ROANOKE TIMES

                         Roanoke Times
                 Copyright (c) 1995, Landmark Communications, Inc.

DATE: SATURDAY, January 4, 1992                   TAG: 9201060188
SECTION: EDITORIAL                    PAGE: A-9   EDITION: METRO 
SOURCE: 
DATELINE:                                 LENGTH: Medium


POLLS, THE PARTY AND GOV. WILDER

A RECENT survey by the Virginia News Network found scant support for Gov. Wilder's presidential bid among local Democratic leaders in the state. That is not - as Glenn Davidson, the governor's press secretary, would have it - "irresponsible journalism." Rather, it's an illuminating clue as to why Wilder's political career is faltering.

Of Virginia's 139 city and county Democratic chairmen sent the questionnaire from the radio news network, 88 responded. Among the 88, 46 percent preferred Arkansas Gov. Bill Clinton over Wilder. Another 18 percent favored either Iowa Sen. Tom Harkin or Nebraska Gov. Bob Kerrey. Only 23 percent backed native-son Wilder.

Davidson complained that the poll was skewed because it included the response of only one local chairman in the Richmond-Tidewater area, and the responses of only three chairmen in Northern Virginia - areas where Wilder feels his state support is strongest. "This poll doesn't tell you anything," Davidson groused.

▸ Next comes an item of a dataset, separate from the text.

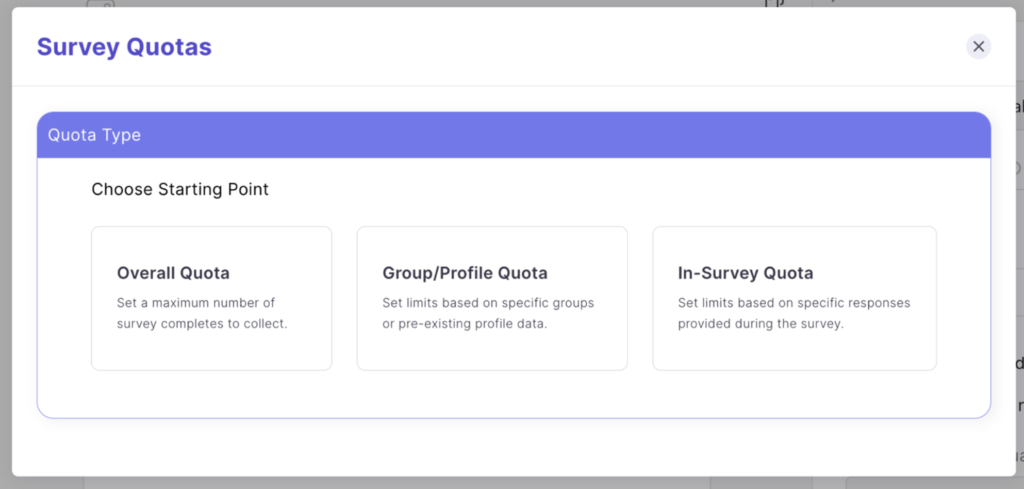The image size is (1024, 489).
Task: Click the 'Quota Type' header label text
Action: (x=94, y=135)
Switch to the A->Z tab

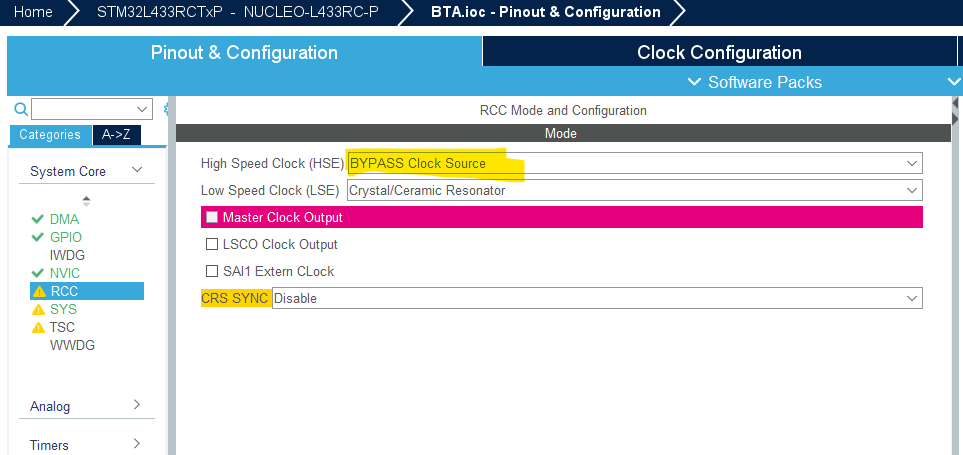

Au contraire. At this point in Wilder's bid, it may tell more than the more "scientific" public-opinion polls - which, incidentally, the VNN has never claimed its surveys of party officials to be.

No matter how carefully constructed and conducted, a standard public-opinion poll is still a measure only of oft-fickle public opinion at a specific moment in time. The VNN questionnaire is not scientific in the sense of using random-sample techniques; it did not have to be, because the group whose opinions were sought - the 139 local Democratic leaders in Virginia - is small enough for all members to be surveyed. Those leaders presumably have given the matter more thought than the average voter, and presumably have a bigger voice than average in party nominations.

Not that the VNN findings are at any great variance with the results of polls measuring opinion among the broader public. The latest Roanoke Valley poll, released the other day, found 64 percent of this area's residents disapprove of the way the governor's handling his job. A recent poll by Virginia Commonwealth University found Wilder's statewide approval rating at a record low of 23 percent.

It may be telling that party leaders in areas Wilder thinks are his base chose not to respond to the VNN questionnaire. More clearly instructive is that, however you cut the precise percentages, Wilder's presidential campaign does not have the backing of many people who by virtue of their party posts and home-state loyalty would ordinarily be expected aboard.

Even a local leader professing to support Wilder's presidential aspirations said, under the cloak of anonymity: "Why should Virginia keep all the misery to itself? Share, share!"

That's unnecessarily sarcastic, and unfair. Wilder has not been a a miserable governor. He's been a governor caught up in economic circumstances mostly not of his making; his budget policies in response inevitably have been difficult and imperfect, but far from irresponsible.

Yet the comment is also revealing, as a sign that the governor's fast popularity fall cannot be ascribed solely to the tyranny of economic circumstance. Hard times no doubt have contributed, as they have to the declining popularities of governors in other states. But Wilder's fall could have been softened by stronger bonds between him and the people who are the backbone of his own party in his own state. Forging such bonds, however, is a chore in which the governor seems to have little interest.

Rather than shooting at messengers, and missing, the governor's people might do better to pay heed to the messages.